BEGIN SUPPLIED DATA
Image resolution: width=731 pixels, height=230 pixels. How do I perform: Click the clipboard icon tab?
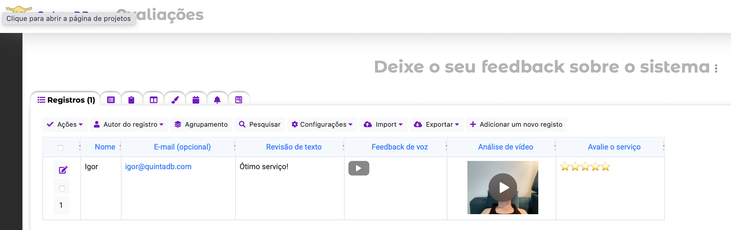point(131,100)
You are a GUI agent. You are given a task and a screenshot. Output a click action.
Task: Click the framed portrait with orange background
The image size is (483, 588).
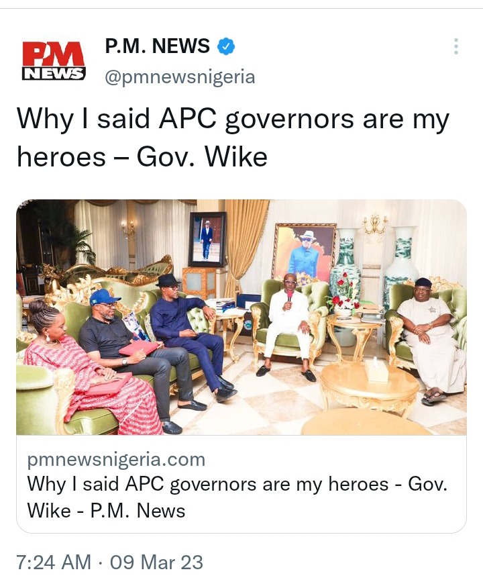point(305,254)
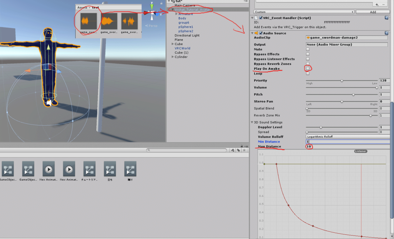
END SUPPLIED DATA
WHAT IS BEING ASKED -
Copy out the data above to the letter, and keep every picture out of it.

ANSWER SPACE -
Image resolution: width=731 pixels, height=230 pixels. How do I perform: Click the clipboard icon tab?
point(131,100)
You are a GUI agent. You are given a task and a screenshot. Output a click action.
Task: Click the framed portrait with orange background
The image size is (483, 588).
point(305,254)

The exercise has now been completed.